Goiânia apresenta “os dois lados da moeda” a Gabriel Casagrande

Mesmo enfrentando problemas, paranaense da Júpiter Baterias/Vogel Motorsport faz corrida brilhante, ganha 24 posições, mas tem de abandonar a três voltas do fim por causa de um furo no pneu

A Stock Car iniciou, com duas corridas bastante movimentadas, a temporada 2017. Com tempo nublado, mas sem chuva, o Autódromo Internacional de Goiânia pôde testemunhar as vitórias de Daniel Serra e Ricardo Zonta. Gabriel Casagrande teve um final de semana de muito trabalho na capital de Goiás, e embora os resultados não tenham sido os esperados, o piloto sabe que a equipe Júpiter Baterias/Vogel Motorsport tem o potencial para dar trabalho durante o campeonato. E a reação já tem data marcada: 23 de abril, no Velopark, palco da segunda etapa do calendário.

O paranaense estava na pista nas voltas de alinhamento para a primeira largada quando percebeu um problema no alternador de seu carro. De volta aos boxes, a equipe trabalhou na substituição da peça, mas sua participação na primeira prova já estava comprometida. Bastava, então, trabalhar na estratégia para ganhar o máximo possível de posições na segunda corrida.

Casagrande ainda retornou à primeira disputa nas três voltas finais. Na segunda, largando da 30ª e última posição, o piloto do carro #83 começou a escalada: era o 22º na segunda volta; 20º na quarta; 17º na sexta e 15º na 11ª passagem.

Depois da janela de pit stop, que o #83 cumpriu com sucesso sua parada, Gabriel era o sétimo colocado na disputa, pressionando o atual campeão Felipe Fraga e segurando os ataques de Daniel Serra, o novo líder da competição. E a três voltas do fim, decepção: um furo no pneu dianteiro esquerdo o obrigou a abandonar a corrida.

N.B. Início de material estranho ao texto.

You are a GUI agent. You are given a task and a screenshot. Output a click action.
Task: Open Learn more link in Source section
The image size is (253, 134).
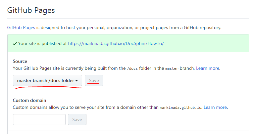tap(208, 68)
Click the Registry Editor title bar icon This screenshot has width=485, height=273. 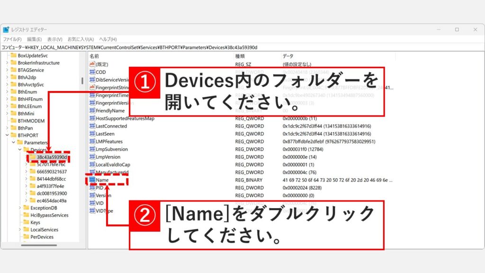(6, 29)
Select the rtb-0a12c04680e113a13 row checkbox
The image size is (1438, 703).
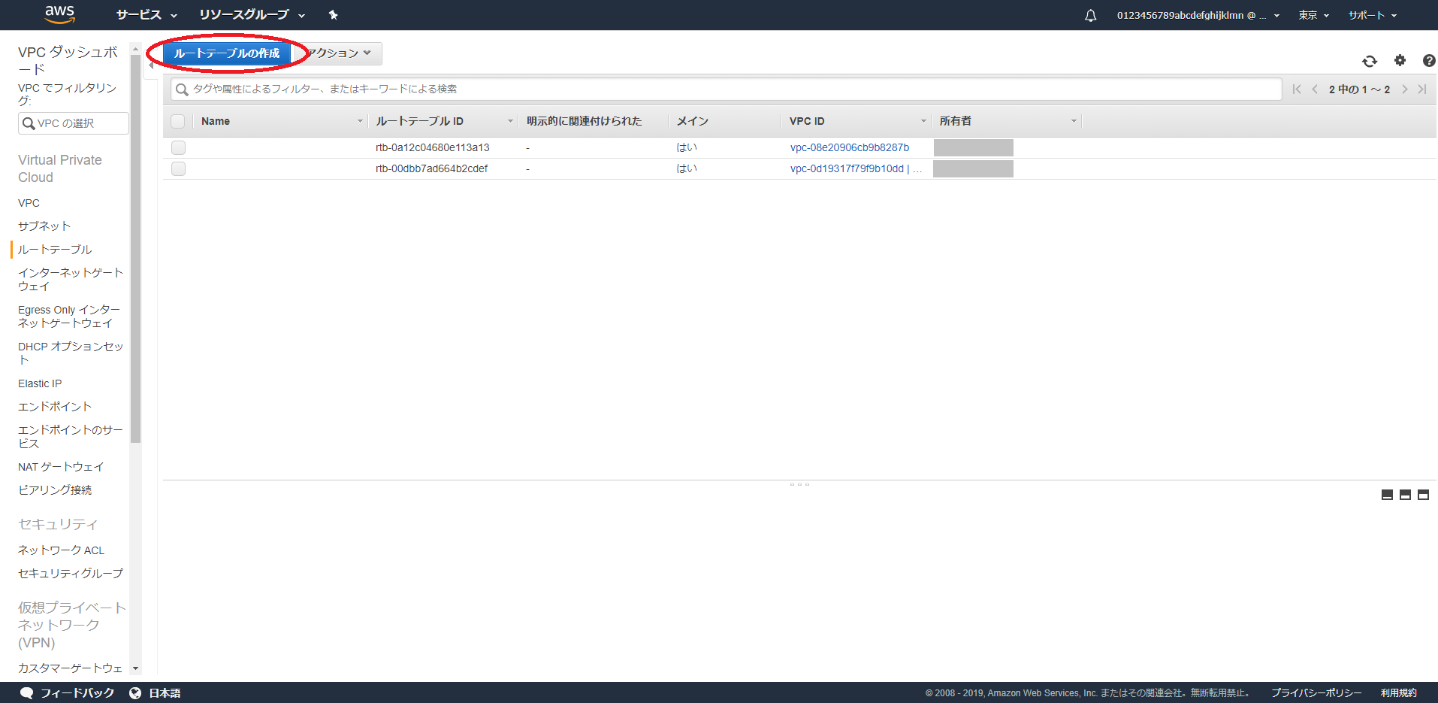[178, 147]
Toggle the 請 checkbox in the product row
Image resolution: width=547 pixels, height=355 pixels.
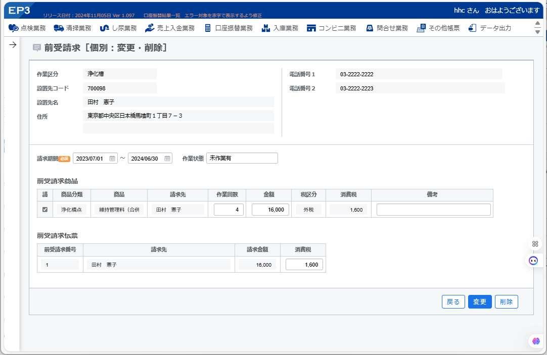coord(44,210)
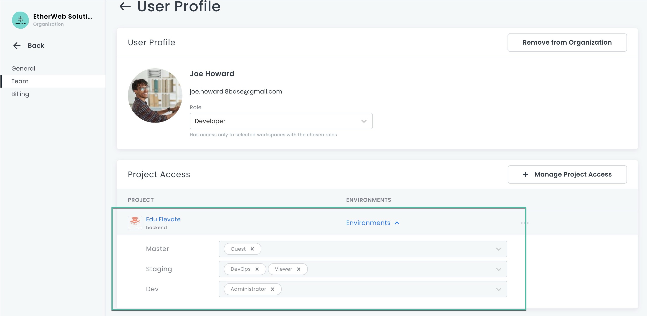Collapse the Environments expander

click(372, 223)
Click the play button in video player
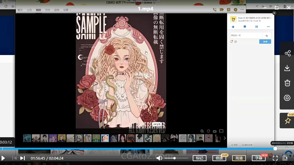Image resolution: width=294 pixels, height=165 pixels. point(3,158)
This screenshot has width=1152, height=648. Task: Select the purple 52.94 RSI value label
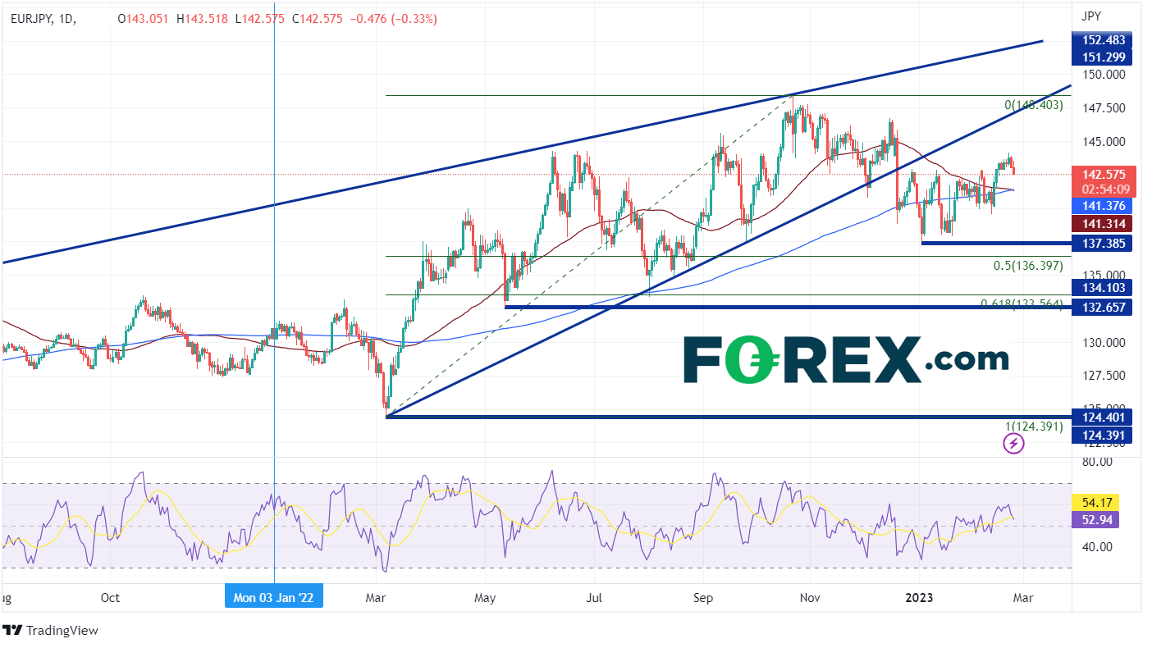(1095, 518)
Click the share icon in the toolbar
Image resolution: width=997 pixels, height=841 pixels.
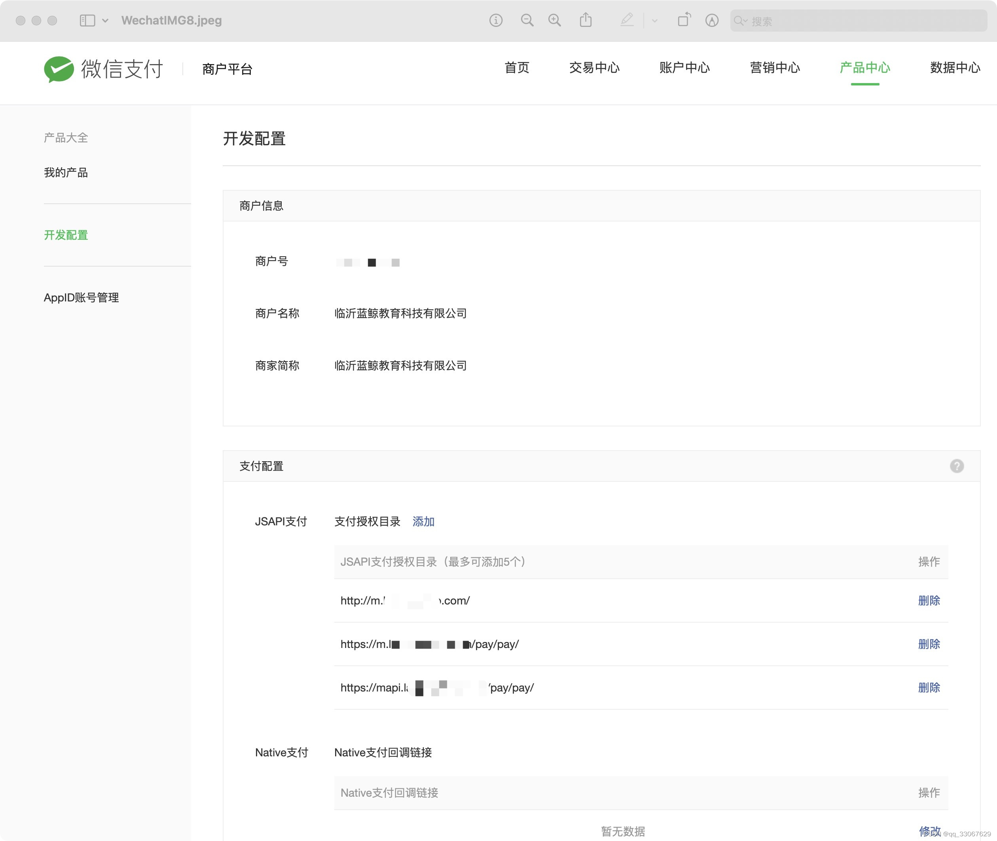point(586,21)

“O carro estava equilibrado e vínhamos ganhando as posições conforme o planejado, com pneus em melhores condições, além de poder usar o botão de ultrapassagem em praticamente todas as voltas”, comentou. O pit stop foi perfeito, colocamos somente o combustível necessário, mas o furo de pneu foi para acabar de vez com as esperanças. Acho que teríamos terminado em quinto, porque eu ainda tinha acionamentos do push, e os pilotos imediatamente à minha frente não. Infelizmente não tivemos a oportunidade de tentar”, resignou-se Casagrande.

O piloto de 22 anos não se deixa abalar por não ter pontuado neste domingo. “O final de semana havia começado de forma extremamente promissora; e terminou com um saldo de zero ponto. E em uma categoria como a Stock Car não podemos nos dar ao luxo de deixar isso acontecer. O time inteiro batalhou muito para que tivéssemos um carro bom. Entretanto, temos mais 11 etapas e vamos lutar para melhorar cada vez mais para atingir os nossos objetivos. Temos material e potencial para isso”, afirmou.

Chefe da equipe Júpiter Baterias/Vogel Motorsport, Gualter Salles traz uma análise otimista do quadro, por contar com um piloto rápido e um carro equilibrado. “Já deu para ver a velocidade dele, que o Gabriel é um piloto agressivo e que não precisa de muitas voltas para virar tempo – o que é muito importante na Stock Car”, disse.

“Infelizmente, as coisas não funcionaram na classificação, mas conseguimos entender o que aconteceu. Fizemos os ajustes para a corrida, e nas voltas de alinhamento apareceu um problema no alternador. Pensamos rápido, e resolvemos o problema a tempo para que ele alinhasse no grid para a segunda prova”, narrou.

Salles destacou a estratégia traçada em conjunto e que o plano funcionava perfeitamente. “Fizemos uma tática muito pensada, que estava dando muito certo: nosso objetivo era chegar entre os cinco primeiros, e acho que teríamos alcançado isso, porque o Gabriel fazia uma corrida brilhante. A três voltas do final, infelizmente, o pneu dianteiro esquerdo furou. É frustrante, mas por outro lado podemos alimentar boas expectativas porque sabemos que seremos competitivos ao longo do ano”, finalizou.